Cada tanto acostumbro a leer los versos de Pound para recordar que la vida no tiene nada mejor que la diáfana frescura de despertar junto a alguien, para recordar cómo ardemos en deseos todo el tiempo, para ser consciente de la fortuna que es tener amigos y no mayordomos. Mas cuando termino de leerlo pienso, como una especie de acto de contrición, en su acérrimo antisemitismo y su ferviente admiración por el Duce; me cuestiono por qué puso su extraordinario talento al servicio de la propaganda fascista. Por qué un poeta con tanta sensibilidad tomó bando en la guerra. Otros lo han hecho, dirán, pero sólo Pound me causa ese desvelo.

Cerrado el libro, me resultó difícil asimilar que el Ezra Pound recordado por Hemingway enfermó de fascismo. Todavía más después de saber que a principios del siglo XX discrepaba en Francia con unos italianos que publicaban en Le Figaro panfletos apologistas de la guerra como “higiene del mundo”, o sea, una especie de Santa Cruzada que pretendía enterrar el pasado y todo lo que no conciliara con el “esplendor” del futuro. A esa aberración se opuso. Apenas obvio. Pound revolucionó el canto poético con la supresión de la palabrería superflua y la exclusión de la métrica tediosa, y eso no pudo hacerlo sin el estudio y la comprensión del pasado. Sin embargo, este otrora vanguardista terminó repudiando el progreso de las libertades.
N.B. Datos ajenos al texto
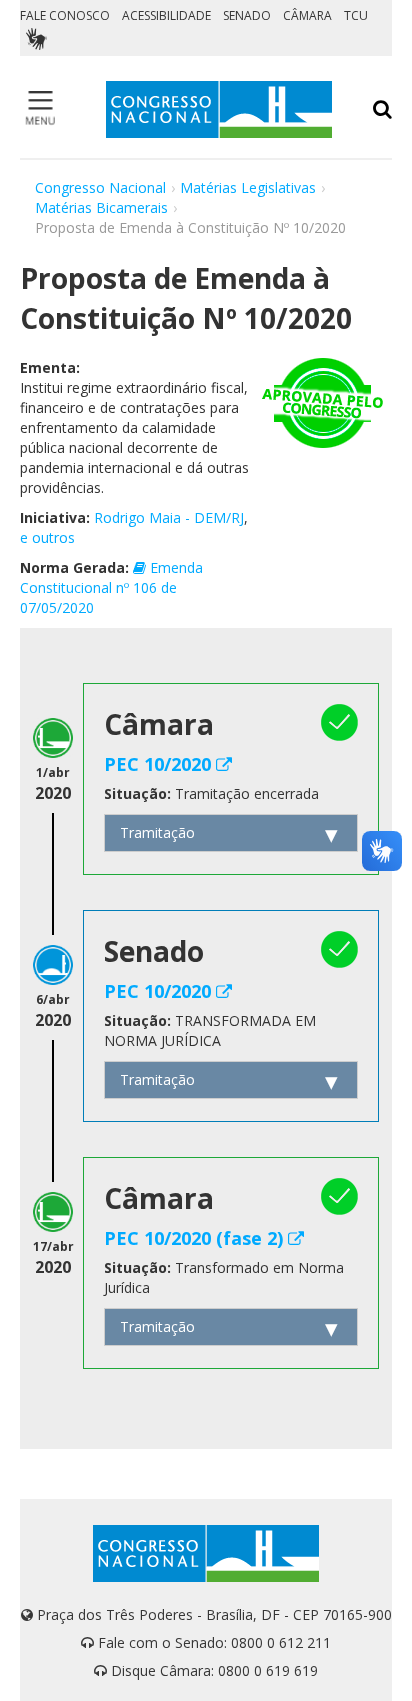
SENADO (247, 15)
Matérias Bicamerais (101, 207)
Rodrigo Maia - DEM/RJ (169, 517)
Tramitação (157, 832)
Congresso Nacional (100, 187)
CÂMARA (307, 15)
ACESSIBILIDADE (166, 15)
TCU (356, 15)
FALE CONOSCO (65, 15)
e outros (47, 537)
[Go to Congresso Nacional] (219, 109)
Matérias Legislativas (248, 187)
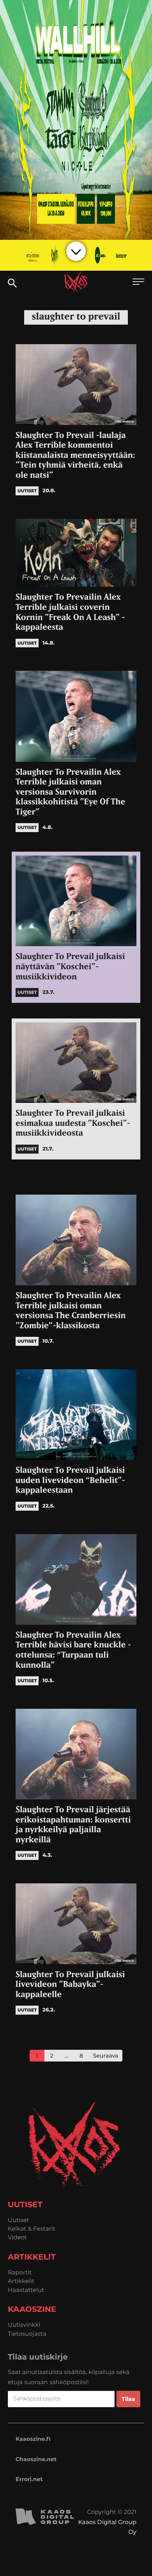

Algunos dicen que, hastiado por el afán contemporizador del momento, Pound se atrincheró con Mussolini para fustigar la amenaza del capitalismo usurario. Otros dicen que estaba desbocado por ver recreada en la dictadura la grandeza imperial de la Roma eterna de mártires y santos. Yo prefiero creerles a los paranoicos funcionarios de la Italia fascista que lo acusaron de ser un espía que utilizaba sus charlas radiales en su programa Aquí la voz de Europa para enviar mensajes cifrados a los Aliados. En todo caso pagó su traición con la locura. Por suerte, la locura lo salvó del patíbulo. Aunque no de la culpa.